━━ Supplied records ━━

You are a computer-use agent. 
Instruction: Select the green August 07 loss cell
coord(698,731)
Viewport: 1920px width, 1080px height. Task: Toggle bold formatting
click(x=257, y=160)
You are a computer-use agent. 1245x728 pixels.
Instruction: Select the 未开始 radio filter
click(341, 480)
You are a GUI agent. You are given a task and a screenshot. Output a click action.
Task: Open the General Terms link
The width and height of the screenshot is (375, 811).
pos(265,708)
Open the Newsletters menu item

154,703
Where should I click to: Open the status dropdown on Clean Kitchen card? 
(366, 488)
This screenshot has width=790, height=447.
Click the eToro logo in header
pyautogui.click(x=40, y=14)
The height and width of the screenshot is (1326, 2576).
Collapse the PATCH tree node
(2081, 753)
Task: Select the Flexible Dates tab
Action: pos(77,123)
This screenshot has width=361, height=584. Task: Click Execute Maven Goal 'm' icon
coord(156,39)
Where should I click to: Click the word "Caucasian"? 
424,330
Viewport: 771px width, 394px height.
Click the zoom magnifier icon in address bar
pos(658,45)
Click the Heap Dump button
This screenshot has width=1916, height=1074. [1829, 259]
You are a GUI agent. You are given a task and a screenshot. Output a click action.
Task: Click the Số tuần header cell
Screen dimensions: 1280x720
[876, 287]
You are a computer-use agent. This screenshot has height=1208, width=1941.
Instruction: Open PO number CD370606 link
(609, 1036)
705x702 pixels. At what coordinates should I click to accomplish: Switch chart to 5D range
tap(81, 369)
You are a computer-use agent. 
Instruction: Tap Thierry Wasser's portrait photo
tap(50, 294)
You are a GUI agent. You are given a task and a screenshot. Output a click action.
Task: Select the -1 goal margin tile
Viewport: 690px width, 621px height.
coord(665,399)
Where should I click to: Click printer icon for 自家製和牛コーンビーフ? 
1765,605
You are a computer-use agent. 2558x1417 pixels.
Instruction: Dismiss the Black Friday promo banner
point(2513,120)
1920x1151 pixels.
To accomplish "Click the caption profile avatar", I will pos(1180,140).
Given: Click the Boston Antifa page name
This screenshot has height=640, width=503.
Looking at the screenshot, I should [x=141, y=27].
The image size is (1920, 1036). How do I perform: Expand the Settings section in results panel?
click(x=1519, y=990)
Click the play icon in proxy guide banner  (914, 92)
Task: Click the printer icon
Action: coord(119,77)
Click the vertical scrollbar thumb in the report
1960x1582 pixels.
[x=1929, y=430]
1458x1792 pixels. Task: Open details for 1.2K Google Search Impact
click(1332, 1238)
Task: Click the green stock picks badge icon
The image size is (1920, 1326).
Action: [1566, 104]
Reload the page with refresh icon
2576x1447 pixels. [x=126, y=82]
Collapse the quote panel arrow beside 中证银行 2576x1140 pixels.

━━━

*Aim of the exercise*. Copy every item above word for word, keeping each line unchanged.

*Solution for this task*.
You are a computer-use agent. 
Instruction: Select the green August 07 loss cell
coord(698,731)
Viewport: 1920px width, 1080px height. Task: Toggle bold formatting
click(x=257, y=160)
You are a computer-use agent. 1245x728 pixels.
Instruction: Select the 未开始 radio filter
click(341, 480)
You are a GUI agent. You are given a task and a screenshot. Output a click action.
Task: Open the General Terms link
The width and height of the screenshot is (375, 811).
pos(265,708)
Open the Newsletters menu item

154,703
Where should I click to: Open the status dropdown on Clean Kitchen card? 
(366, 488)
This screenshot has width=790, height=447.
Click the eToro logo in header
pyautogui.click(x=40, y=14)
The height and width of the screenshot is (1326, 2576).
Collapse the PATCH tree node
(2081, 753)
Task: Select the Flexible Dates tab
Action: pos(77,123)
This screenshot has width=361, height=584. Task: Click Execute Maven Goal 'm' icon
coord(156,39)
Where should I click to: Click the word "Caucasian"? 
424,330
Viewport: 771px width, 394px height.
Click the zoom magnifier icon in address bar
pos(658,45)
Click the Heap Dump button
This screenshot has width=1916, height=1074. [1829, 259]
You are a GUI agent. You are given a task and a screenshot. Output a click action.
Task: Click the Số tuần header cell
Screen dimensions: 1280x720
[876, 287]
You are a computer-use agent. This screenshot has height=1208, width=1941.
Instruction: Open PO number CD370606 link
(609, 1036)
705x702 pixels. At what coordinates should I click to accomplish: Switch chart to 5D range
tap(81, 369)
You are a computer-use agent. 
Instruction: Tap Thierry Wasser's portrait photo
tap(50, 294)
You are a GUI agent. You are given a task and a screenshot. Output a click action.
Task: Select the -1 goal margin tile
Viewport: 690px width, 621px height.
coord(665,399)
Where should I click to: Click printer icon for 自家製和牛コーンビーフ? 
1765,605
You are a computer-use agent. 2558x1417 pixels.
Instruction: Dismiss the Black Friday promo banner
point(2513,120)
1920x1151 pixels.
To accomplish "Click the caption profile avatar", I will pos(1180,140).
Given: Click the Boston Antifa page name
This screenshot has height=640, width=503.
Looking at the screenshot, I should [x=141, y=27].
The image size is (1920, 1036). How do I perform: Expand the Settings section in results panel?
click(x=1519, y=990)
Click the play icon in proxy guide banner  (914, 92)
Task: Click the printer icon
Action: coord(119,77)
Click the vertical scrollbar thumb in the report
1960x1582 pixels.
[x=1929, y=430]
1458x1792 pixels. Task: Open details for 1.2K Google Search Impact
click(1332, 1238)
Task: Click the green stock picks badge icon
The image size is (1920, 1326).
Action: [1566, 104]
Reload the page with refresh icon
2576x1447 pixels. [x=126, y=82]
Collapse the quote panel arrow beside 中证银行 2576x1140 pixels.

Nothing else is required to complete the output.